I had a quick look round the little church, and we left to resume our walk. But then I wanted to take a picture, so I could maybe find out some more about it and keep pondering what was so arresting about this strange piece of signage.
Could it be me, fighting against the church? Is that possible? What would it look like? I can imagine conflict with some people in the church; indeed, not much — if any — imagination would be required for that. But I wouldn’t be fighting the church. I know some people might say, and do say, I am battling the church to get justice, or to find the truth. But it wouldn’t occur to them to think they are fighting against God, as in this text. If anything, they might assume, or hope, that the God of truth and justice is fighting with them, against a flawed and even wicked institution. Perhaps, charitably: against people trying to do what they think is the right thing, and getting it wrong.
Is that the unbridgeable chasm between us and this text? That it comes from a world where people believed that the institutional church was God’s instrument in the world, but we just see an all too human institution that we may be attached to, or may be disappointed with, or both, but any strength it has is just to do with its earthly resources, and can’t possibly be divine?
I’m no expert on John Chrysostom or early Christianity generally, but I tried to find out a bit about the text. The traditional title of the work it comes from is “Homily before He Went into Exile.” It seems there are some questions about authenticity; from what I can gather, while the Greek version contains some material that is not from Chrysostom, this part probably is. I may have gotten that wrong; if so, correction would be welcome.

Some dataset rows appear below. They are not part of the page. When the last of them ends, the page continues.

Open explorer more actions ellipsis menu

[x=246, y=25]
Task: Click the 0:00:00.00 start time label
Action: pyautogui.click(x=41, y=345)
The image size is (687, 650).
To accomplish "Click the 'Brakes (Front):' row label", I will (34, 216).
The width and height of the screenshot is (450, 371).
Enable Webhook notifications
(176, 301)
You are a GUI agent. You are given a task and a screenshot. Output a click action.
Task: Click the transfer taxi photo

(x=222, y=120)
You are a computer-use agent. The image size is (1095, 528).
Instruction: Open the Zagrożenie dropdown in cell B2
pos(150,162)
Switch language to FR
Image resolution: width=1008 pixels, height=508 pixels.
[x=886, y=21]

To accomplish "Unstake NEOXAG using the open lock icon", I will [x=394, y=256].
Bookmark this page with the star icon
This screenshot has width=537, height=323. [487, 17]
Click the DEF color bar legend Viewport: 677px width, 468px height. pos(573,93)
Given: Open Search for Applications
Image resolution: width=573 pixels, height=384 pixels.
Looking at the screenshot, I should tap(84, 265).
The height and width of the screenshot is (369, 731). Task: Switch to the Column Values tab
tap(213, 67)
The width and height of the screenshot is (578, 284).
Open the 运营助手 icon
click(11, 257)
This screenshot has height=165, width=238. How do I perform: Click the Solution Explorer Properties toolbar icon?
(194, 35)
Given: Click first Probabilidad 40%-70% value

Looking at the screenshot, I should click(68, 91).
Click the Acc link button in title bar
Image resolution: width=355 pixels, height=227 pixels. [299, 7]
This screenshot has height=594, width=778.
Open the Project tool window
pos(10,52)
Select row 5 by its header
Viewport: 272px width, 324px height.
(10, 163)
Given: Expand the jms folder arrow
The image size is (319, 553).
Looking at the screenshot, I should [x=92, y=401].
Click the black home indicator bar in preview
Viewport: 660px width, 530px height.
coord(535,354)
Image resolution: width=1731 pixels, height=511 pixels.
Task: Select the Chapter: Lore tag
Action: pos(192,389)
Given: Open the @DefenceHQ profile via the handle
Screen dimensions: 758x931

But still, here’s the point. The literary context is that John Chrysostom, the preacher, is about to be removed from his post as Patriarch of Constantinople after condemnation of his conduct by a synod of fellow bishops, and taken into exile by the authorities. That didn’t always end well; on this occasion, he returned soon enough to Constantinople, where he was much loved by many, but it didn’t last long and he was soon exiled again, and, according to the reference book I have to hand, “deliberately killed by enforced travelling on foot in severe weather.”
So he didn’t write those words because he had some kind of morally naïve or institutionally defensive view of the church as an institution. He knew it harbored treachery and malice that would not flinch from the arm’s-length murder of one’s enemies. He knew about its corruption by the irresistible gifts of imperial power. He knew about the intractable conflicts tearing jagged edges through the map of Christ’s church as it spread across the earth, seeming to make a nonsense of theological talk about its unity, its catholicity, its holiness.
And yet: nothing is stronger than the church, for in Christ’s church’s action, God acts, and God’s purpose cannot fail.
Since the ecclesiological revolutions of the Protestant Reformation, it has become a commonplace to make a firm distinction between the visible church — those weak, fractured, failing institutions and communities in which we participate day by day — and the invisible one, in whose securely remote realm we can locate our theological convictions about the church as Christ’s body and bride, where they can do no harm, or real good. But it won’t do. The visible church is his body, and the visible church only becomes visible as she acts in his name, in the power of the Spirit whom he gives with the Father, and the gates of hell will not prevail against it.
So I ask for my eyes to be opened to see the church on earth as she is in Christ, and to rest in the strength that flows through her from abiding in him. No good will come from fighting that.